Extrait:
-=-=-=-=-
De ce fait, les exploitations agricoles disposent d’un parc de machines moderne et performant qui leur confère une haute productivité et un poids important dans l’économie nationale. Au vu de mécanisme d’achat instauré, l’industrie de fabrication des machines agricoles est également un secteur stratégique pour la Biélorussie qui tente donc de le protéger au maximum.

Le Kazakhstan, un marché au potentiel énorme

Au Kazakhstan aussi, l’agriculture constitue un pilier stratégique de l’économie. Elle est d’ailleurs, tout comme la fabrication de machines agricoles, inclue dans la liste des projets prioritaires qui bénéficient du soutien du gouvernement (subventions, privilèges fiscaux, support d’investissement…). De quoi inciter les marques occidentales, mais aussi russes, à s’intéresser fortement à ce marché. « C’est d’ailleurs ce qu’elles font : les fabricants locaux ne détiennent que 1 % des parts du marché des agroéquipements. »

La compétition entre les marques devrait encore s’accroître en 2019. D’une part, le marché est évalué à 4.500 machines vendues annuellement (dont 1.000 moissonneuses-batteuses et 1.400 à 1.500 tracteurs). D’autre part, le niveau de dégradation du parc actuel de machines agricoles approche les 80 % alors que la demande en équipements n’est satisfaite qu’à 55 % environ. « Cela montre à quel point ce marché est prometteur et offre des potentialités impressionnantes. »

Compétition entre marques russes et occidentales

Le marché russe est quant à lui prometteur au vu du nombre d’agriculteurs que compte le pays (6,5 millions sur 143 millions d’habitants) mais aussi très difficile, notamment en raison de la situation économique actuelle (dépréciation du rouble, augmentation de la tva, hausse des droits d’accises sur le carburant…). En outre, la récolte de céréales devrait atteindre, une fois les derniers chiffres compilés, 120 millions de tonnes, contre les 108 initialement attendues. À court ou moyen terme, cela pourrait avoir une influence sur les prix payés aux producteurs. Autre obstacle : la réduction des subventions allouées par l’État, ce qui complique le financement de nouveau matériel agricole.
-=-=-=-=-
Données fournies:
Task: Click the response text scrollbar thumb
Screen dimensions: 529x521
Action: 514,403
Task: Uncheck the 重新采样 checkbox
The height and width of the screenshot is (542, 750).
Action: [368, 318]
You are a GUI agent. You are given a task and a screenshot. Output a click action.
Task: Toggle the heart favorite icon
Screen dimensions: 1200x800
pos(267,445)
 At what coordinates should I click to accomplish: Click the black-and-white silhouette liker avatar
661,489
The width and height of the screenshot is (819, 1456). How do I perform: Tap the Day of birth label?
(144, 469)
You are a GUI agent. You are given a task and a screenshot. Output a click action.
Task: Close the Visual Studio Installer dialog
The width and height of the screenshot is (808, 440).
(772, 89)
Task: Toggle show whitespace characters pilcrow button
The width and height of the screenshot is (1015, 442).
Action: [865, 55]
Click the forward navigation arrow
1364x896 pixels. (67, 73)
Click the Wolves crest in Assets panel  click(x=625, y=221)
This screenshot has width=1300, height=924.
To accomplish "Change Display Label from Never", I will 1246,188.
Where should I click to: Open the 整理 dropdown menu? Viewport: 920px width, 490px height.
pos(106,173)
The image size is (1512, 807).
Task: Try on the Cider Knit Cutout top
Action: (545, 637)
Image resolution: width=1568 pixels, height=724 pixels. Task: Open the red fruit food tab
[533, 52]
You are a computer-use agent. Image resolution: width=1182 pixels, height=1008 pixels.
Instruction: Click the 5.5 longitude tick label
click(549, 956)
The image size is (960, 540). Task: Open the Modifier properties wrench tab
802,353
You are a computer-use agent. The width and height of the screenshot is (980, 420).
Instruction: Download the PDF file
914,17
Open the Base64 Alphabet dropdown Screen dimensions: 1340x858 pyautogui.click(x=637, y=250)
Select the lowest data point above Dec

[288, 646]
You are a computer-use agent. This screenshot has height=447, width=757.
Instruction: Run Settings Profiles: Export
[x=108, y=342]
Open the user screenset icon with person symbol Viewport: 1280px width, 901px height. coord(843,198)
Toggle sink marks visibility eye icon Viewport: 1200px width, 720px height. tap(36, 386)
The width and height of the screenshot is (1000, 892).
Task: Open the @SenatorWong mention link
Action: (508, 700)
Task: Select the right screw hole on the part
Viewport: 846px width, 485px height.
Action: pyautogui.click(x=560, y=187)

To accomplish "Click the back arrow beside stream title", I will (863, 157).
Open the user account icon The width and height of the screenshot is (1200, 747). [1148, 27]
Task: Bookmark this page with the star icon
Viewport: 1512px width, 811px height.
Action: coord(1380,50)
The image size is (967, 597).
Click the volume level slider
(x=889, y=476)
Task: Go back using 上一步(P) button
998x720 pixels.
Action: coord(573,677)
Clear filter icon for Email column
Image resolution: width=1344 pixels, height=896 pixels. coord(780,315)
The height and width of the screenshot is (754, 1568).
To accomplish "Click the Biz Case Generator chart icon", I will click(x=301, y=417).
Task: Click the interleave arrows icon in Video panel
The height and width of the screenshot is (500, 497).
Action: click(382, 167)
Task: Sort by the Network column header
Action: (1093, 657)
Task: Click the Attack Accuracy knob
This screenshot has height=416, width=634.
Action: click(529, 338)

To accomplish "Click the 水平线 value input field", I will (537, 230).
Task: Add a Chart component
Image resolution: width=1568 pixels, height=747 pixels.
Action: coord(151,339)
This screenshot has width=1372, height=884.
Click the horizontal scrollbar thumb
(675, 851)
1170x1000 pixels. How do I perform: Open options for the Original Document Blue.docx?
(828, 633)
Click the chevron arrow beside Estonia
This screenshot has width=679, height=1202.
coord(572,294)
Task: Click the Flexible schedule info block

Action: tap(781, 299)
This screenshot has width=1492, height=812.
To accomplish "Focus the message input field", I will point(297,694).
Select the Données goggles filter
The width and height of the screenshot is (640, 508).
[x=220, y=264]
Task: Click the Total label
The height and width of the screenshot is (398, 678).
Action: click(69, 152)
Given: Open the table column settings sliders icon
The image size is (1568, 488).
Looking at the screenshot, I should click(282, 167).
-=-=-=-=-
Consigne:
Mets à jour l’extrait : recopie-le en commençant au passage qui contient « De ce fait, les » et arrête-toi après « protéger au maximum. », en remplaçant « Biélorussie » par « Bélarus ».

Réponse finale:
De ce fait, les exploitations agricoles disposent d’un parc de machines moderne et performant qui leur confère une haute productivité et un poids important dans l’économie nationale. Au vu de mécanisme d’achat instauré, l’industrie de fabrication des machines agricoles est également un secteur stratégique pour la Bélarus qui tente donc de le protéger au maximum.